The Choosing Wisely campaign was begun in order to reduce unnecessary use of medicine and medical procedures. Non-medically indicated use is unsafe for patients as well as being expensive. Not only are there costs involved in the medicine or procedure itself, but there are also costs in treating side effects and other health consequences.
The American College of Obstetricians and Gynecologists (ACOG) has a list they made for the Choosing Wisely campaign, “Five Things Physicians and Patients Should Question.” The top two items on the list are about elective induction of labor (these two items also made the American Academy of Family Physicians list). The first warns against scheduling a delivery (cesarean or induction) before 39 weeks unless there is a clear medical indication. Here is the text of the second:
Don’t schedule elective, non-medically indicated inductions of labor between 39 weeks 0 days and 41 weeks 0 days unless the cervix is deemed favorable: Ideally, labor should start on its own initiative whenever possible. Higher Cesarean delivery rates result from inductions of labor when the cervix is unfavorable. Health care practitioners should discuss the risks and benefits with their patients before considering inductions of labor without medical indications.
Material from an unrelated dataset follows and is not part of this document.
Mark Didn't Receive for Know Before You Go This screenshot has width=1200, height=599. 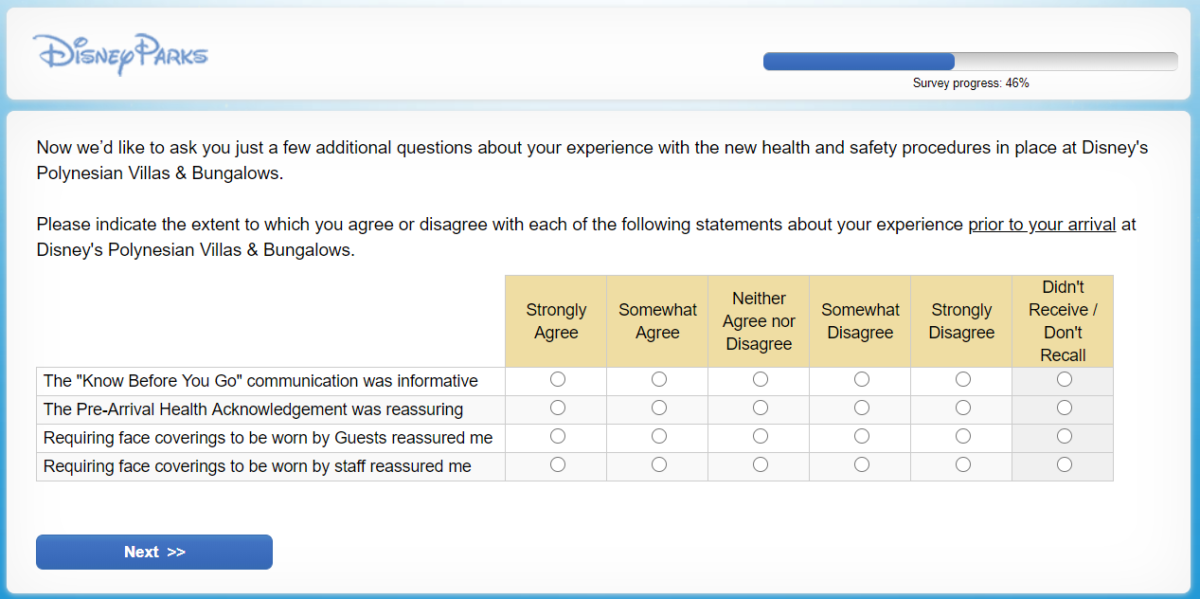(x=1064, y=380)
This is similar to the information I provided in my posts on Pitocin and elective inductions. Before 41 weeks, unless there is a clear medical indication, labor should begin on its own. Note the caveat that if an elective induction is to occur, the cervix should be “favorable.” A laywoman might ask what this means. A favorable cervix is soft, effaced and dilated. But really the standard that physicians use for determining whether a woman’s body is ready to labor is the Bishop score.
In 1955, Dr. Edward Bishop published a paper (subscription needed to get text) on elective induction of labor in which he looked at the likelihood of induction success based on several factors: fetal position, cervical softness, cervical effacement, cervical dilation, and the “station” of the fetus (how far it was engaged in the woman’s pelvis). We might question the ethics of inducing labor without medical indication, but Dr. Bishop did find that if the baby was anterior and the cervix was soft, higher levels of effacement, dilation and engagement made elective inductions likely to work and labors were more likely to be shorter. This chart from Preparing for Birth sums it up:
Bishop’s scoring system is still used and has some accuracy at predicting the likelihood of an induction’s success. Some doctors use a simplified score that just looks at effacement, dilation, and station.
Here are some graphs from Intermountain Healthcare’s care process model on elective induction:
You can see that higher Bishop scores lead to higher likelihood of a successful induction, and that the higher the score, the shorter the labor.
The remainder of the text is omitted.